Devido a seu bom relacionamento com o Kremlin, o governo de Erdogan conquistou, no último ano, um acordo mediado pela Organização das Nações Unidas (ONU) para reaver a exportação de grãos ucranianos dos portos do Mar Negro.
A ponderação turca sobre Moscou não deve mudar caso Kilicdaroglu substitua Erdogan, afirmou Ceylan, que também serviu como emissário de Ancara na OTAN. Entre as relações turco-russas, estão setores como turismo, gás natural, grãos e comércio agrário.
Kilicdaroglu prometeu, por sua vez, “uma continuação sã e viável das relações com a Rússia”, além de construir relações com Washington, com base na confiança mútua.
A aliança opositora prometeu reverter uma série de políticas de Erdogan, mas disse, entretanto, que pretende priorizar a diplomacia em favor dos interesses nacionais, à medida que abandona o estilo combativo que caracterizou a política externa turca da última década.
As mudanças em Ancara foram bem-acolhidas por rivais regionais, mas o relacionamento com a União Europeia permanece complicado.

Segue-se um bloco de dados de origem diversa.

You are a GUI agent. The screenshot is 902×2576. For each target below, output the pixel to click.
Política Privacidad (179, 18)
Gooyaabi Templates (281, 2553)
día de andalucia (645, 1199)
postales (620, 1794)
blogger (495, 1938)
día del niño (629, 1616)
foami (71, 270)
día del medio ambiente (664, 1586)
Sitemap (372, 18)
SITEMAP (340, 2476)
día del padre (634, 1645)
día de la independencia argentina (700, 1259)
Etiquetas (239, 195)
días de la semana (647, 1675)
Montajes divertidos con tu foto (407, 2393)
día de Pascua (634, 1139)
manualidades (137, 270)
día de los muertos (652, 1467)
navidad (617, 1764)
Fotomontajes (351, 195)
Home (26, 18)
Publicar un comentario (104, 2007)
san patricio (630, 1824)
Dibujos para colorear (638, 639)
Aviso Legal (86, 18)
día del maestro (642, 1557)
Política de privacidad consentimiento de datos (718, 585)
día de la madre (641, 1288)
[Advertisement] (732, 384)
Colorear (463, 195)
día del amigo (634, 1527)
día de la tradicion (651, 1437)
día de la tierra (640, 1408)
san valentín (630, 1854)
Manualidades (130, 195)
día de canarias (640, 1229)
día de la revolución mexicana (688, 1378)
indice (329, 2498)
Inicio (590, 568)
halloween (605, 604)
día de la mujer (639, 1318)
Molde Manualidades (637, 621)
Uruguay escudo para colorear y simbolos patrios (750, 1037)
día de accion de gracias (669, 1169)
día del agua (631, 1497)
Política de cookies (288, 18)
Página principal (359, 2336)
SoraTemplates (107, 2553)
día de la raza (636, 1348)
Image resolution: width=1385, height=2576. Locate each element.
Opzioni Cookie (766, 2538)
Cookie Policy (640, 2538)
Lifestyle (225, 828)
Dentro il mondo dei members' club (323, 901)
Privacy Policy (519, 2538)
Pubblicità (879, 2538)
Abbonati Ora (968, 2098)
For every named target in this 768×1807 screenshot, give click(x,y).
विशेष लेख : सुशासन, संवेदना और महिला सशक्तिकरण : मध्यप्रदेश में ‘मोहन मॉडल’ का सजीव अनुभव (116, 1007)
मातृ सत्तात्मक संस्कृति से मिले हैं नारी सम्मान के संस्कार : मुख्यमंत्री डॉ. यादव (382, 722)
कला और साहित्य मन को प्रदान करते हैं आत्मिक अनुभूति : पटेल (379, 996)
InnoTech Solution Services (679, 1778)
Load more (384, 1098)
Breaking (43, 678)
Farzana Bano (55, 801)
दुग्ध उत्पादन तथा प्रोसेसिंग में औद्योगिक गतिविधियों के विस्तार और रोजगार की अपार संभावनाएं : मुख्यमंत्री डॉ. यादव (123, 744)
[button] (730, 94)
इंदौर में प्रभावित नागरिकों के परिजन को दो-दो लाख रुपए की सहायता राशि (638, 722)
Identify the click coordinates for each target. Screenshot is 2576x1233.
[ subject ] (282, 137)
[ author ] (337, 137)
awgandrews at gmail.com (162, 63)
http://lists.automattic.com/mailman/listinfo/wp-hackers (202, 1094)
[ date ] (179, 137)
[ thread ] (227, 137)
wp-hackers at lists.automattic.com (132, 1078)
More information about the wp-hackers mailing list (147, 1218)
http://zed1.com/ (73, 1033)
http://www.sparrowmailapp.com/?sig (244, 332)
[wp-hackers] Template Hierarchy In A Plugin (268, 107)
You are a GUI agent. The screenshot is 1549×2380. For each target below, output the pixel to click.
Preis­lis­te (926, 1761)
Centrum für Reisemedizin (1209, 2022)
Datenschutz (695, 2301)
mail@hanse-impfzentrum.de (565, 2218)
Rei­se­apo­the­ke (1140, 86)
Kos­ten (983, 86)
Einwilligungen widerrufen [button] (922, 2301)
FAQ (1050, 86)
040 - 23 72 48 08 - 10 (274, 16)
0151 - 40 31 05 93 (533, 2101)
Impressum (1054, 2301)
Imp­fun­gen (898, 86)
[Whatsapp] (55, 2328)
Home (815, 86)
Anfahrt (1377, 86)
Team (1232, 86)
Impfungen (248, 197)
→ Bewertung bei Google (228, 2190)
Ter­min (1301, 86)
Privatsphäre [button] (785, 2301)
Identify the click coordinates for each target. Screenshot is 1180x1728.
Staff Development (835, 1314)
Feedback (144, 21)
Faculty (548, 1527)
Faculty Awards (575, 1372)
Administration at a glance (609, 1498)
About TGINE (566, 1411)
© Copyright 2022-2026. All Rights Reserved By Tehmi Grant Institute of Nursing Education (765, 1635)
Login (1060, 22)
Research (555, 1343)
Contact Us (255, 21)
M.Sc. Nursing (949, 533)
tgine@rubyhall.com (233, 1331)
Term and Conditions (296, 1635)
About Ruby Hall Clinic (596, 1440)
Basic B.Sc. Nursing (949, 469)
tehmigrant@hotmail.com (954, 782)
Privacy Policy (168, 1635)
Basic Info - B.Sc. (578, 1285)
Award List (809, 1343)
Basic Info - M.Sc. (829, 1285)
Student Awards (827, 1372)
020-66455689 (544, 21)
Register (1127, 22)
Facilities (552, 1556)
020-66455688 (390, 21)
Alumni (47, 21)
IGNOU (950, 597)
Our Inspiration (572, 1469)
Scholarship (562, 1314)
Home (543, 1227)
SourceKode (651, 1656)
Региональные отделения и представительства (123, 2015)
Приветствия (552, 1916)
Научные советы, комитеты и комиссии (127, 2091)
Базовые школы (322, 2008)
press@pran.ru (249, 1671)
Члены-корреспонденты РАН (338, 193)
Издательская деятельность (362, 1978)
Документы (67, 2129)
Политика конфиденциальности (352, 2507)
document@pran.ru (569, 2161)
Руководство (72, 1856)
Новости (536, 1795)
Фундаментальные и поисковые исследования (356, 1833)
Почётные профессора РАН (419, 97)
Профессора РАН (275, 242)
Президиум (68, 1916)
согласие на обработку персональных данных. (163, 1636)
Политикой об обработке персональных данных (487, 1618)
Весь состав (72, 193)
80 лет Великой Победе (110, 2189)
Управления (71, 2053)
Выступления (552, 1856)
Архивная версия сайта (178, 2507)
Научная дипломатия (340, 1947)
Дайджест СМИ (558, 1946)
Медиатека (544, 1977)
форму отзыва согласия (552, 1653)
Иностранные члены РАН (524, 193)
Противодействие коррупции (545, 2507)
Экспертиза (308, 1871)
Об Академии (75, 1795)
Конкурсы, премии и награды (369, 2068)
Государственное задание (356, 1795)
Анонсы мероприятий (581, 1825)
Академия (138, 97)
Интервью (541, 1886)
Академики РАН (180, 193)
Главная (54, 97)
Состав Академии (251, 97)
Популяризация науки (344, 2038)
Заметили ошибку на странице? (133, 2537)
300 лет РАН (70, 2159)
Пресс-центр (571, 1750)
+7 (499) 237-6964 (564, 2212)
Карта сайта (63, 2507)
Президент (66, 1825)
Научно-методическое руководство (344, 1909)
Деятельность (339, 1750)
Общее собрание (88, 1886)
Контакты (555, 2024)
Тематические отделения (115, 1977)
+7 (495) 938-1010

Erozan insiste na meta de plena filiação ao bloco, com base em princípios como direitos humanos e democracia.
Conforme Demirtas, é fato que a oposição planeja reverter o Estado a parâmetros tradicionais, ancorados na orientação ao Ocidente. “Porém, sua ênfase na igualdade de relações com todos os agentes internacionais – Europa, Estados Unidos e Rússia – parece notável”, acrescentou.